The all-important factor of photography is the quality of your light. In our Glorious Past we have experimented with every kind of artificial lighting: floor lamps, construction lamps, ceiling lights, spotlights, flashlights, fairy lights… only to find out that nothing beats the use of ordinary daylight. Thus, on a cloudless morning in July we rolled our precious tower out of the SAB (Scenery Assembly Building) and started to press the shutter release.
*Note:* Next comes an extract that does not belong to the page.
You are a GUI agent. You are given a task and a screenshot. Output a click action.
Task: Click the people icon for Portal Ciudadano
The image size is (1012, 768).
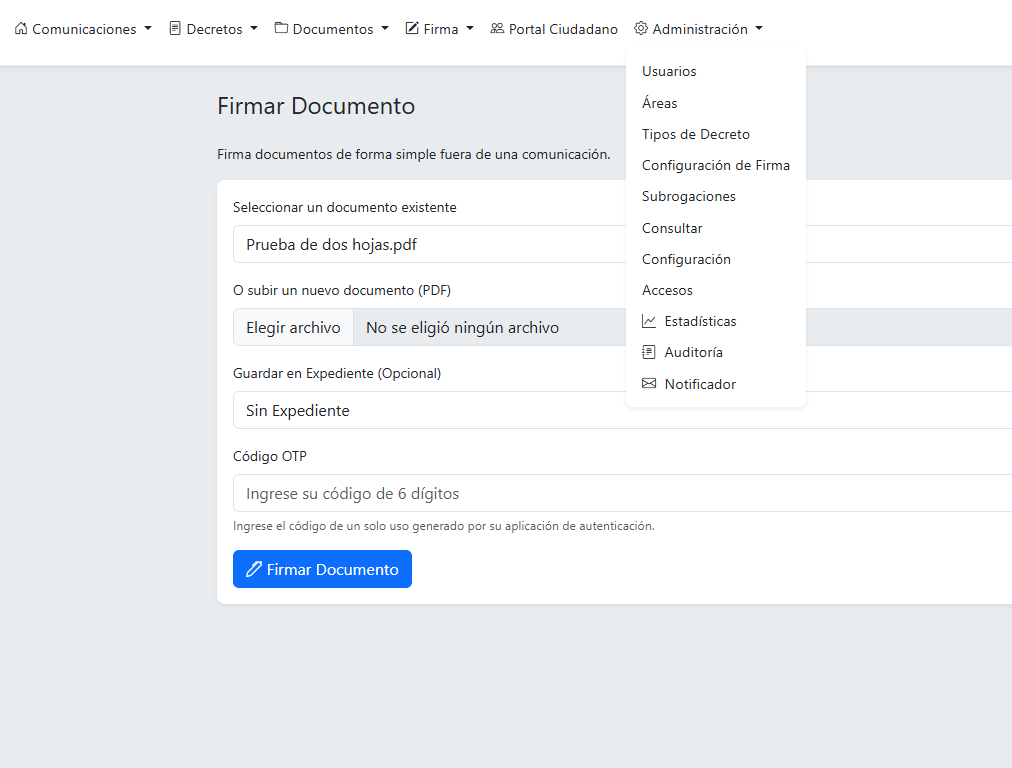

"Whatever the setting," says Alex, "it comes down to the same thing: in miniature everything is magnified, so we are always dealing with very subtle variations - the tiniest turn of a light will make the difference between something too bright or too dark. So we have forests of stands holding little bits of cardboard and endless pieces of netting supported by wires: anything to reflect light in or deflect light out".
Alex Funke, in Sibley's 'The Making of the Movie Trilogy', page 65.
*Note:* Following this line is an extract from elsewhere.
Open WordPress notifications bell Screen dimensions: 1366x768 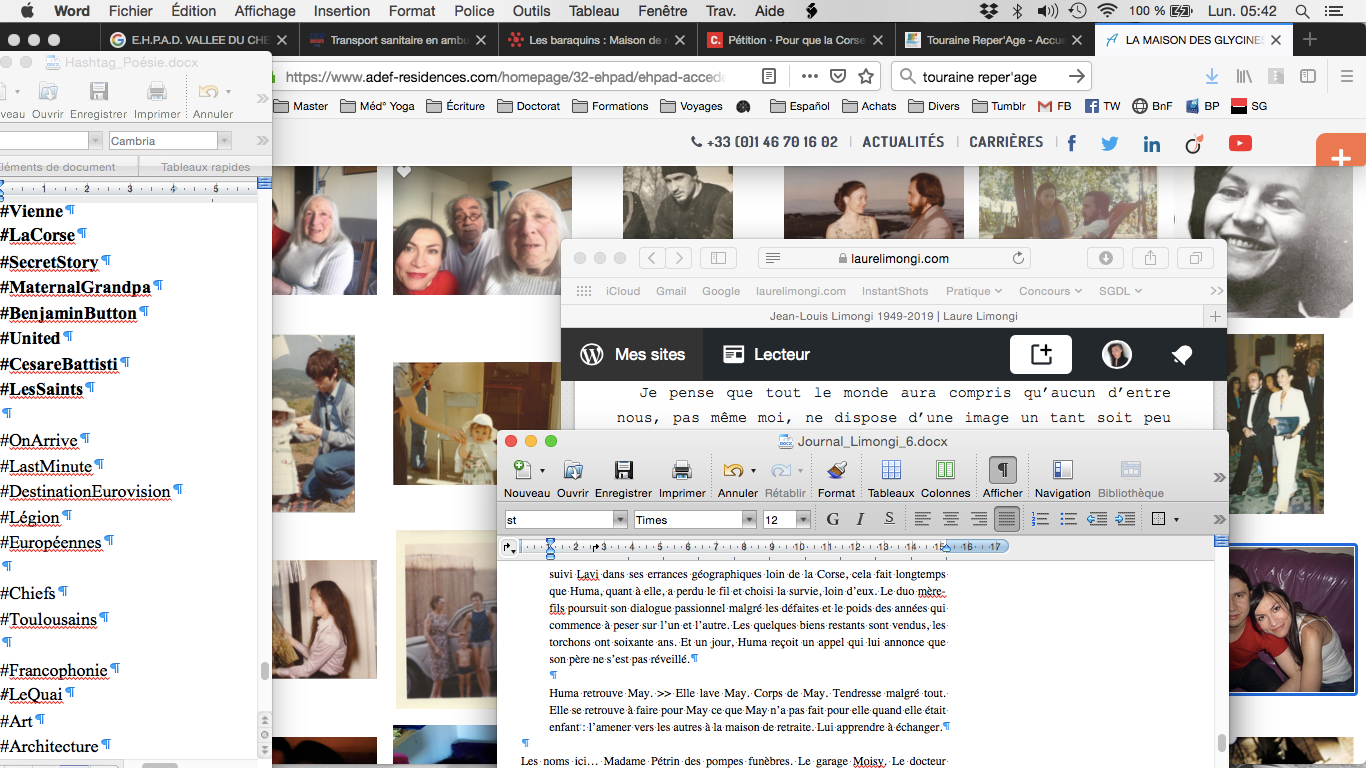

Compared with the well-equipped Kiwi studios our range of lighting-regulators was somewhat limited. We had a single mobile floor lamp for special effects; apart from an 'on/off' switch it was supplied with a directional headlight which was badly suffering from metal fatigue. As for the sun: with daylight coming in from above, the incidence of light on the twin horns made them virtually blend with the backdrop. Therefore we cunningly used a beach parasol to block the light - which made the whole of Mordor plunge into darkness as well…
By dragging the hardware from one position to the next we amused ourselves for two days, shooting a handful of pictures at a time and studying the results at the computer screen before returning to the set for another go. And all the time there was more of the tower under the sun than in the frame…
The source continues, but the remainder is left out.